Departments of Surgery, Anesthesiology, and Pathology, The University of Texas Medical Branch, Galveston, Texas

Accepted for publication April 16, 1996.

Background. Postoperative infusion of shed mediastinal blood has been used in an effort to decrease blood usage after cardiac operations. Recent experience has suggested that this practice may actually lead to a delayed increase in bleeding.

Methods. In a prospective, randomized study, 40 patients undergoing coronary artery bypass grafting with shed mediastinal blood collected in a cardiotomy reservoir were divided into two equal groups and studied during their first 4 hours in the intensive care unit. Shed mediastinal blood was directly infused in group I (n = 20), whereas in group II (n = 20), it was not. In group II, if a sufficient volume of red cells was present to allow processing (n = 5), washed red cells were infused. Variables studied before and after infusion were the amount of blood lost and infused, homologous blood transfused, complete blood count and differential, serum fibrinogen, fibrin split products, D-dimers, clotting factors, prothrombin time, activated partial thromboplastin time, thromboelastograms, plasma-free hemoglobin, complement factors C3 and C4, creatine kinase and its MB isoenzyme, and body temperature.
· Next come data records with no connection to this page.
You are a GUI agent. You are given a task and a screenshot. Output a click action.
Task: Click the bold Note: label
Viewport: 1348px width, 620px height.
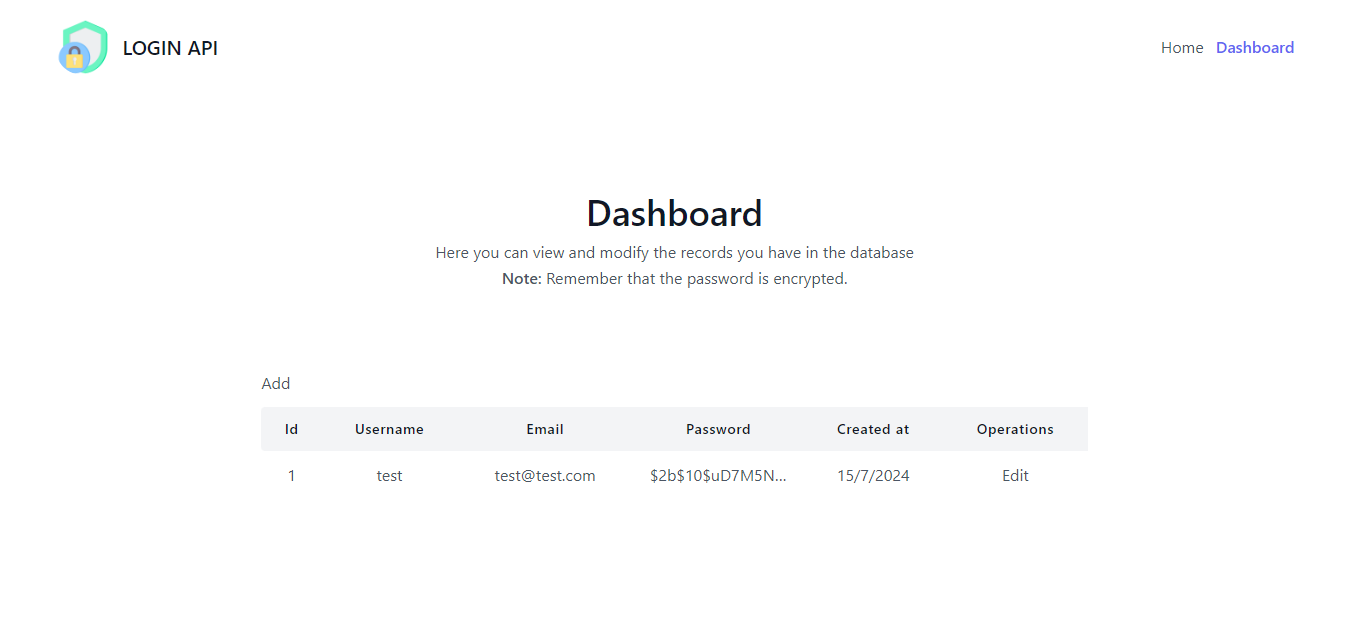pyautogui.click(x=522, y=279)
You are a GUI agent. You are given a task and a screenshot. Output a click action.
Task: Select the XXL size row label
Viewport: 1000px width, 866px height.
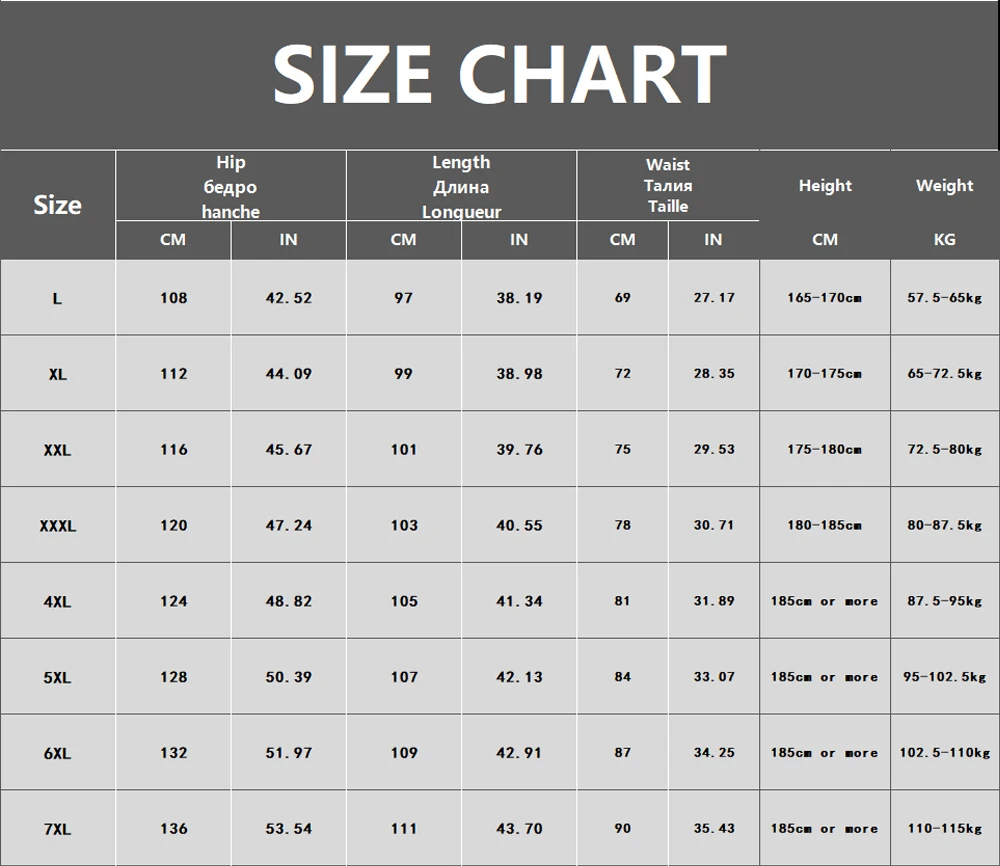(57, 450)
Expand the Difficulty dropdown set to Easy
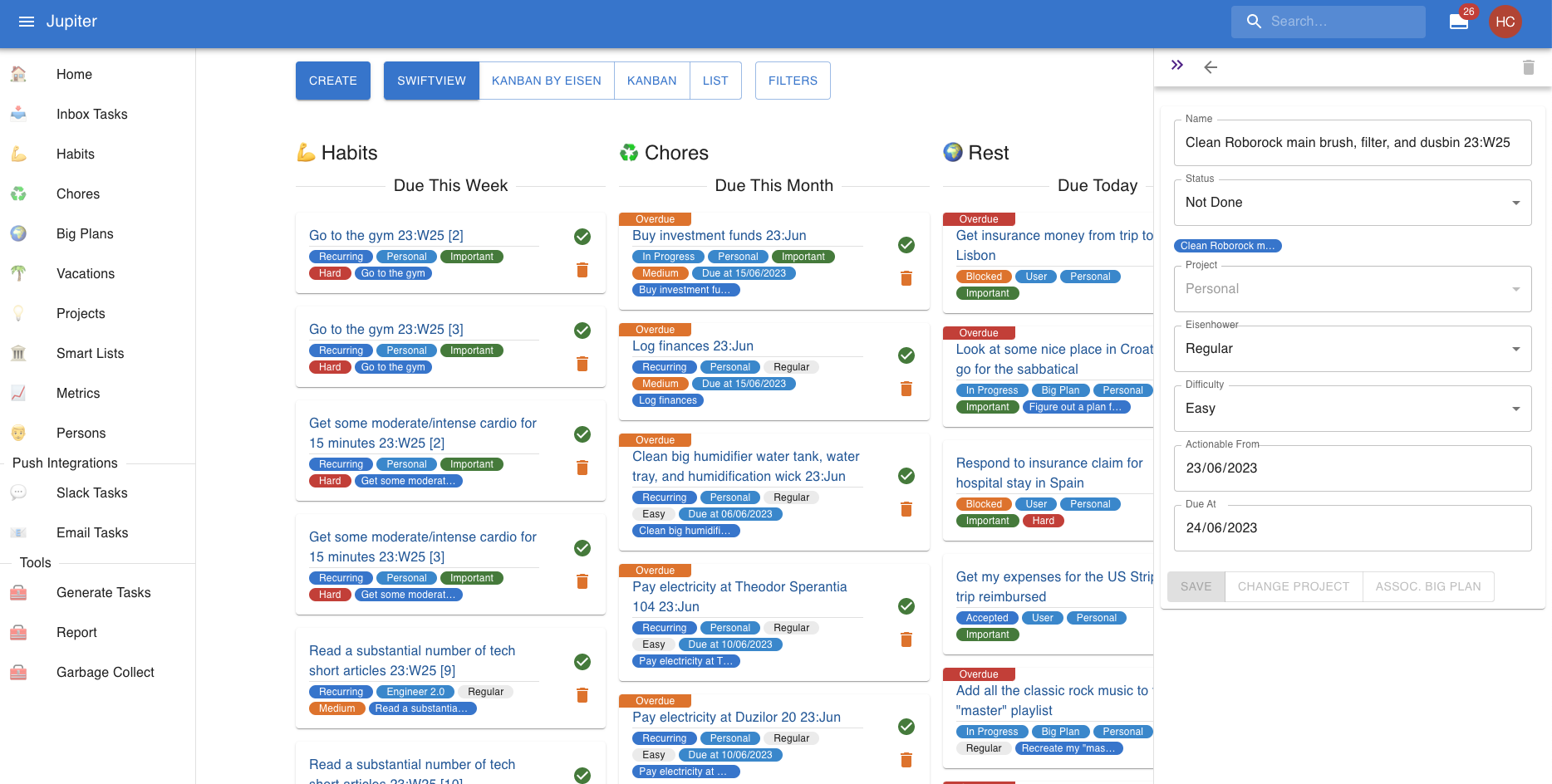The height and width of the screenshot is (784, 1552). 1352,408
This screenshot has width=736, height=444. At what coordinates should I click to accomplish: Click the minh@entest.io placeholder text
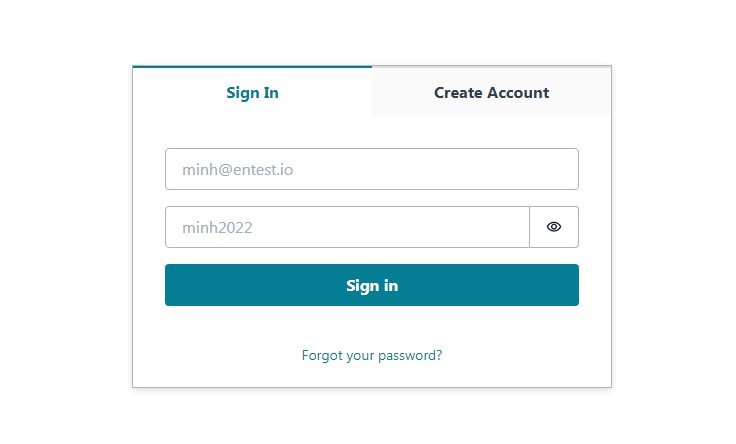point(237,170)
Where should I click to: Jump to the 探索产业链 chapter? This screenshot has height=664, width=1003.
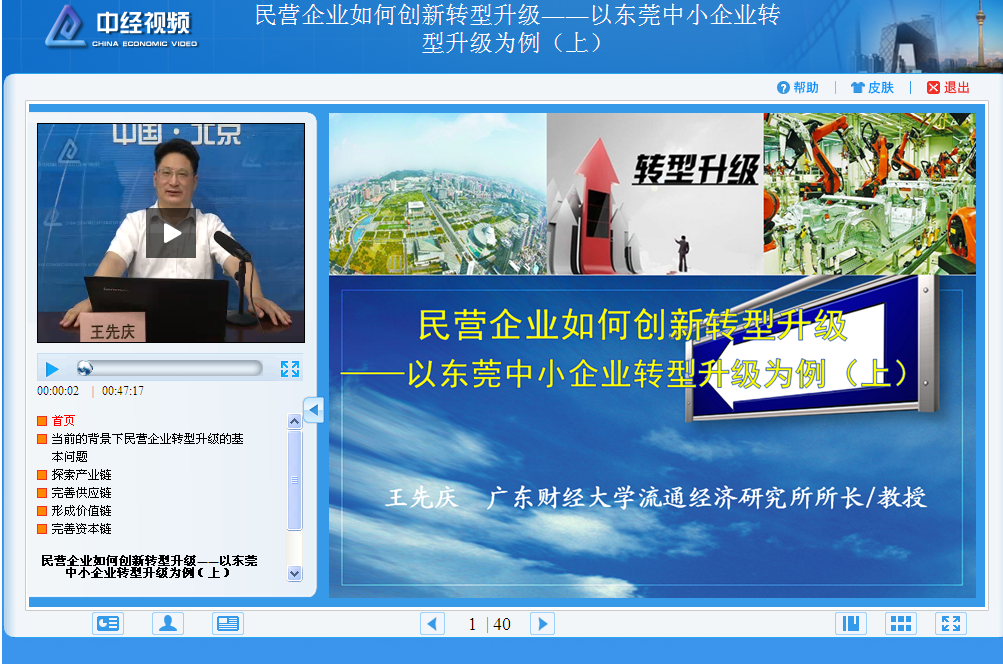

Results. After infusion of shed mediastinal blood, elevated levels of fibrin split products and D-dimers were found in significantly more patients in group I. The thromboelastogram index was normal in 76% of patients in group II but in only 12.5% in group I. Group I also had an increase in band neutrophils, a greater number of febrile patients, higher serum levels of creatine kinase, its MB isoenzyme, and plasma-free hemoglobin, and greater blood loss during hours 3, 4, and 5 in the intensive care unit. The volume of red cells in shed mediastinal blood (hematocrit, 9% to 10%) was small, resulting in clinically insignificant autotransfusion when infused directly, and insufficient for cell processing in most patients.

Conclusions. These data support those in previous studies that direct infusion of shed mediastinal blood does not save substantial amounts of autologous red cells and can cause a delayed coagulopathy and other adverse effects that may be harmful to patients postoperatively.